Pixel coordinate grounding data ▸
____
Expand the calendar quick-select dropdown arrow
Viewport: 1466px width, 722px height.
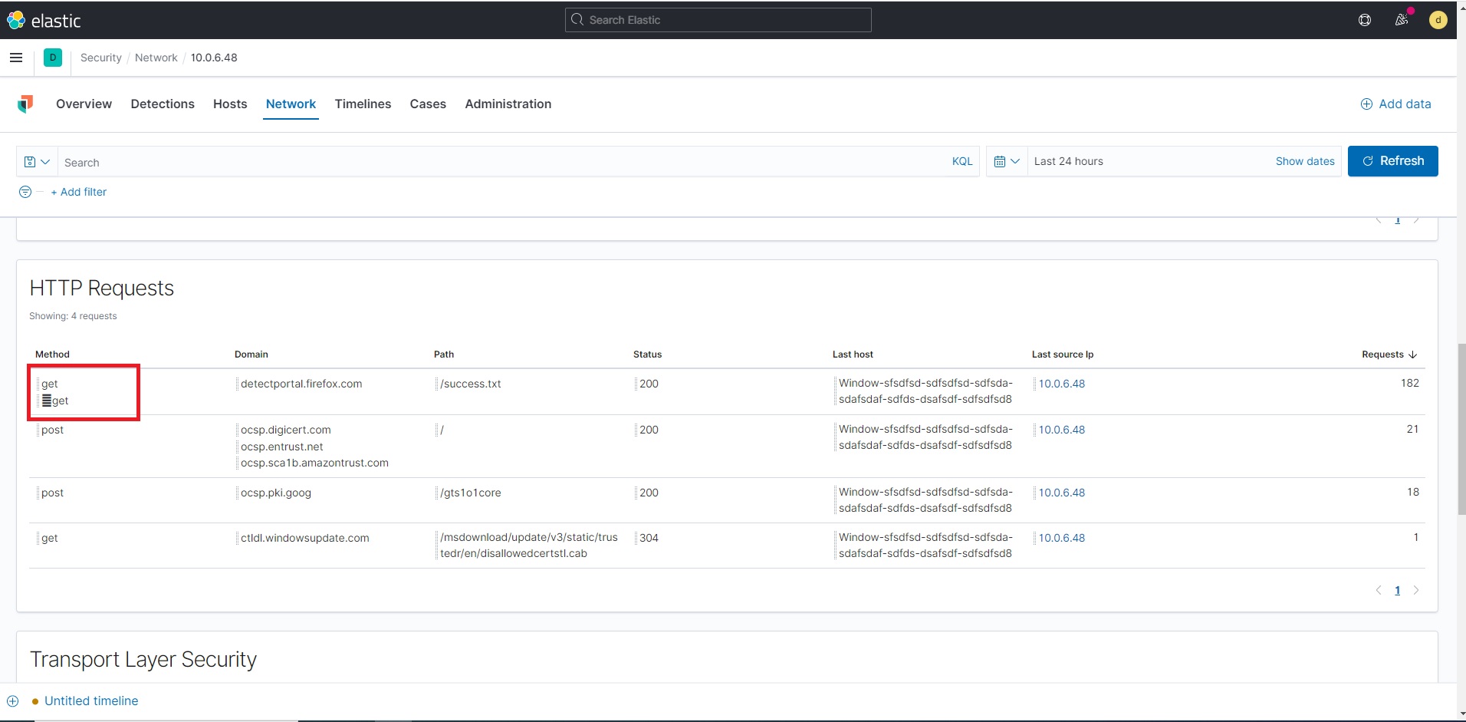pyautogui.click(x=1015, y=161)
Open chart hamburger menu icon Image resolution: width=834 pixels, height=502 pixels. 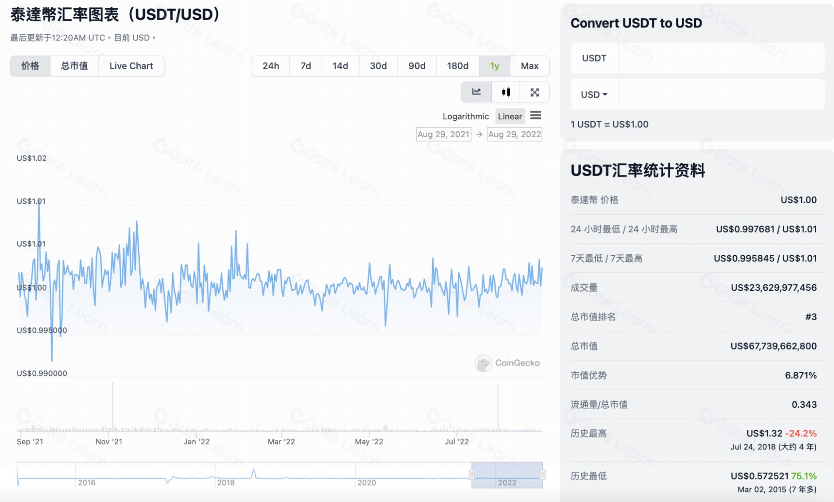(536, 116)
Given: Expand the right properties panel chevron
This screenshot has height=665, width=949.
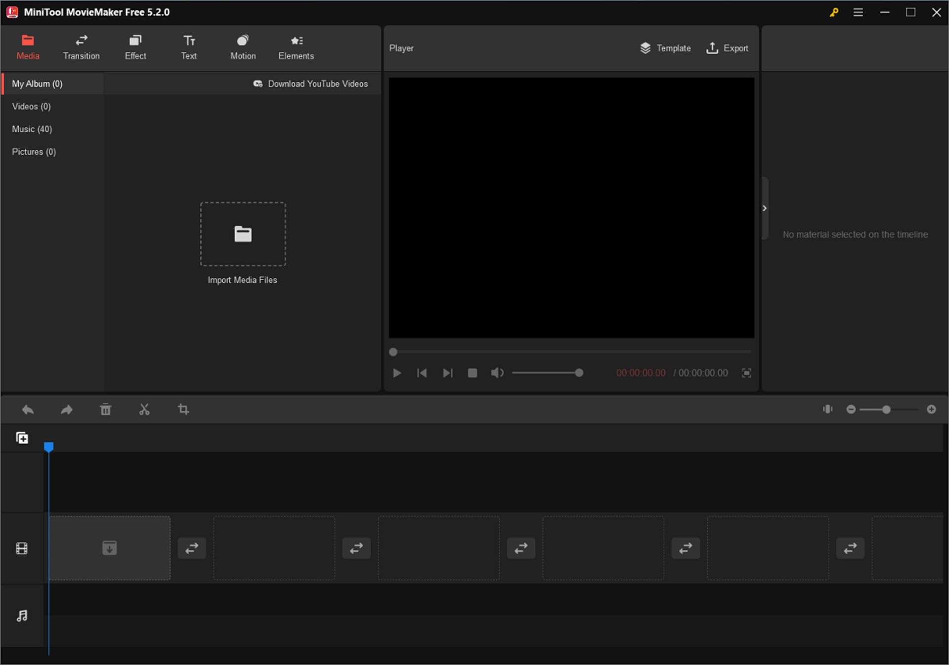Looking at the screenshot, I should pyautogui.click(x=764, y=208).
____
PROBLEM TO SOLVE ▸ Every line above that holds "Expand" counts once; state the total and nothing else.

TASK ANSWER ▸ 2